While pregnancy is a natural physiological process, women sometimes develop complications due to unknown factors. One such complication is hypertension or high blood pressure during pregnancy.
It is called gestational hypertension when your blood pressure is 140/90 or above after the 20th week of pregnancy. In most cases, it resolves spontaneously after you give birth.
What is the main cause of this during pregnancy?
There is usually no specific reason why someone would develop hypertension during pregnancy. However, certain factors can put you at risk for it.
- History of hypertension during previous pregnancies
- History of hypertension in mothers or sisters during their pregnancies
- History of kidney disease or other conditions like lupus
- Age is less than 20 or more than 40
- Twins or higher multiple gestations
- Having diabetes
What happens if you have high blood pressure during pregnancy?
High blood pressure during pregnancy can be dangerous for both the mother and the baby.
In mothers, continued hypertension can lead to preeclampsia or eclampsia. Pre-eclampsia is hypertension combined with kidney problems that lead to the secretion of excess protein into the urine.
If the condition remains untreated, it leads to more severe eclampsia, which includes all symptoms of preeclampsia plus seizures.
If a mother has imminent eclampsia, it is imperative to deliver the baby regardless of gestation. It increases the risk of c-section or maternal morbidity if not timely managed. It also puts the baby at risk for premature birth.
Continued hypertension during pregnancy can also adversely affect the baby. It can cause:
- Low birth weight babies or fetal IUGR
- Respiratory problems for the baby if being delivered prematurely
- Fetal hypoxia
How can I reduce my blood pressure during pregnancy?
Treatment of blood pressure during pregnancy depends on the severity of the condition.
If you have occasional episodes of high blood pressure, your healthcare provider will probably just monitor it closely. You will have to make certain dietary and lifestyle changes including reducing the intake of salty foods, partaking in pregnancy-safe workouts, etc.
If you have continued high blood pressure, your healthcare provider may prescribe certain medications to control it.
However, if you have severely high blood pressure combined with symptoms like blackouts, dizziness, etc. Your healthcare provider may recommend an in-patient treatment so you can receive IV medication and close monitoring.
When should I be concerned about my blood pressure during pregnancy?
Continued high blood pressure isn’t good whether you’re pregnant or not. It increases your risk for cardiac disease and kidney problems.
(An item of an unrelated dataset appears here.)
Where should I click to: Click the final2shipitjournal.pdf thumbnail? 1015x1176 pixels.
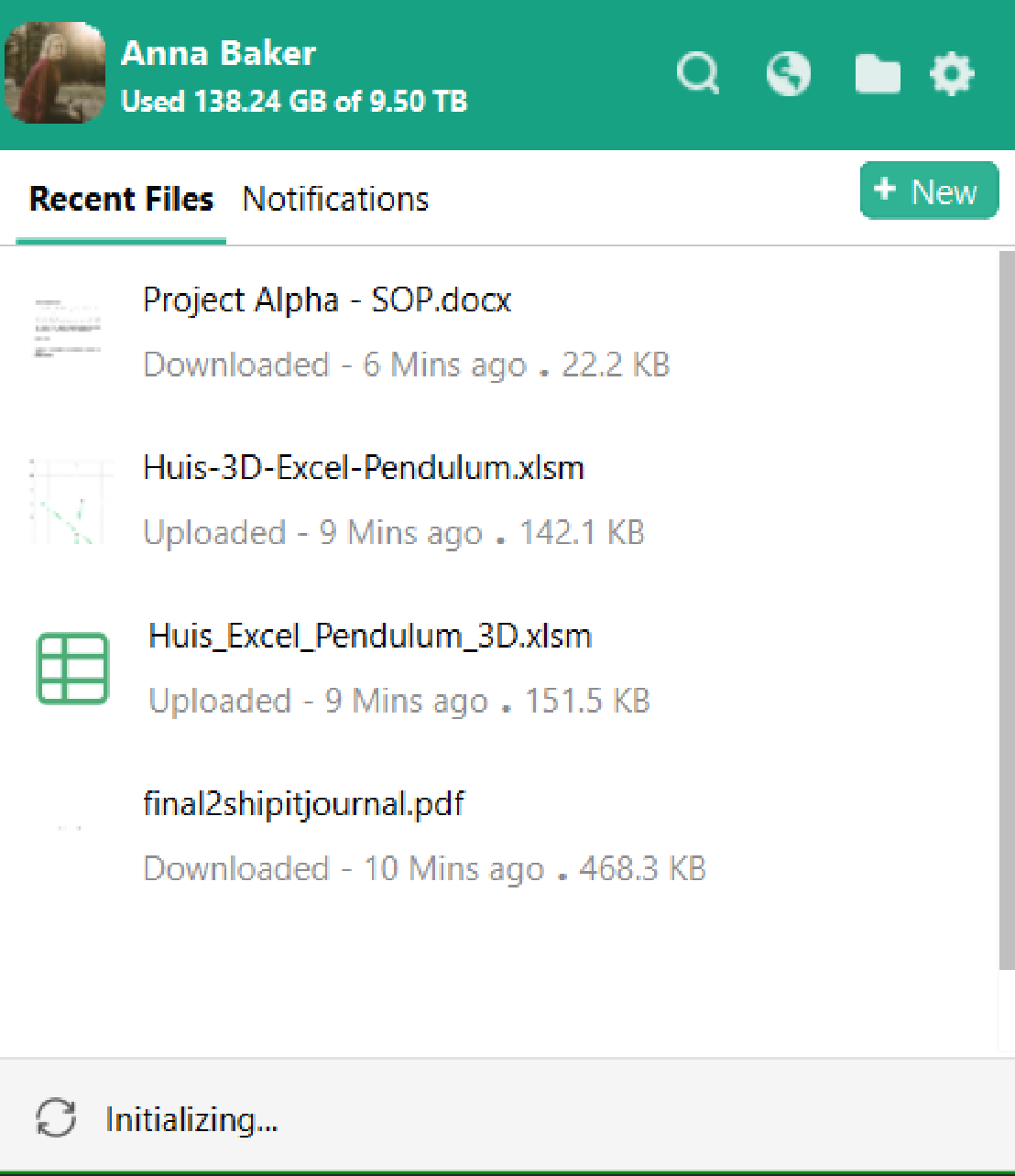(70, 828)
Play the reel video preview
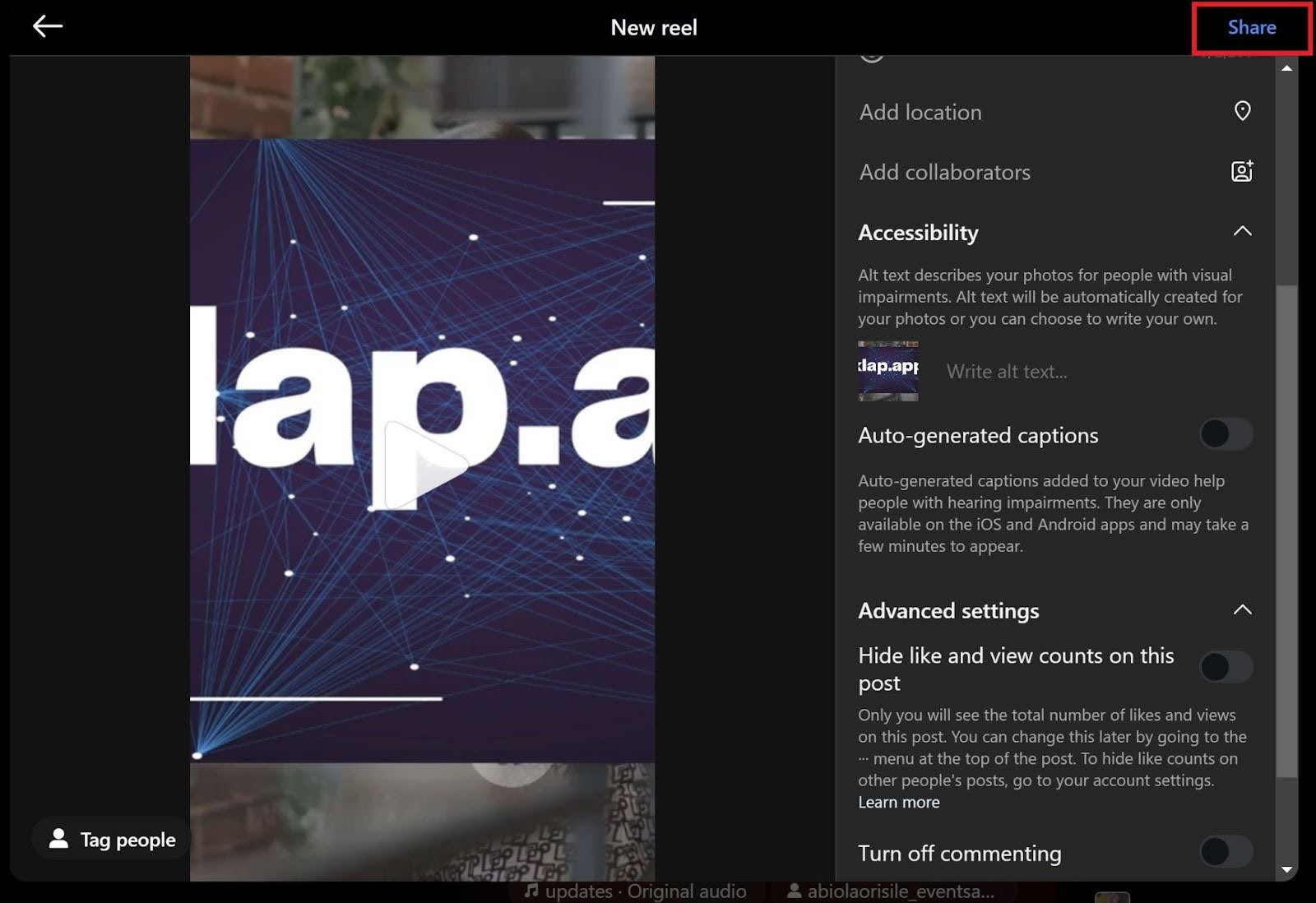1316x903 pixels. (423, 466)
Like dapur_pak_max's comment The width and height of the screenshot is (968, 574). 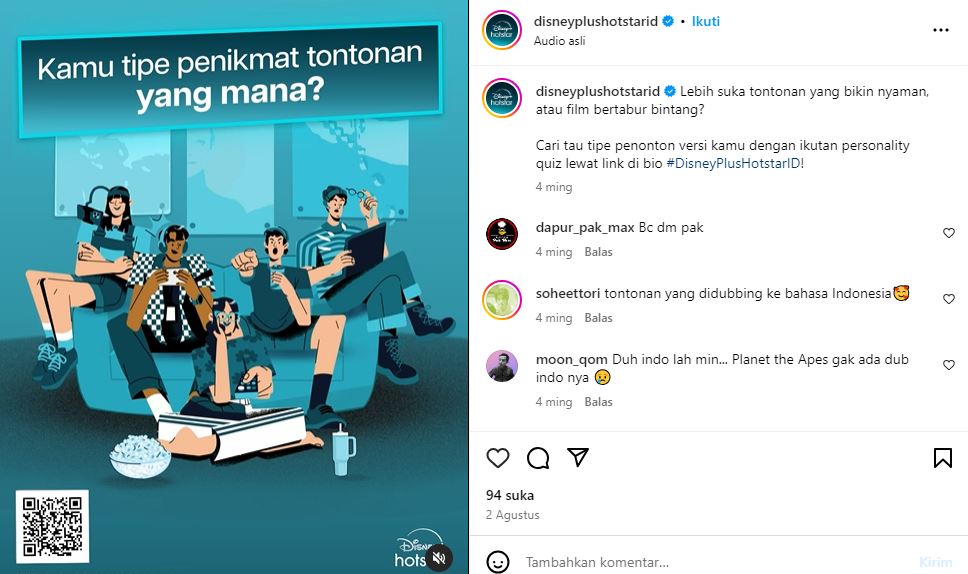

Likewise, uncontrolled blood pressure during pregnancy puts you at risk for developing preeclampsia and eclampsia.
If you experience any of the symptoms combined with a history of having high blood pressure, contact your healthcare provider immediately;
- Swelling in your feet, hands, or around the eye area
- Severe headaches that won’t go away
- Episodes of blackout or vision change
- Unable to pee
- Pain in your epigastric region
It’s always better to be safe and take precautions beforehand to avoid any complications.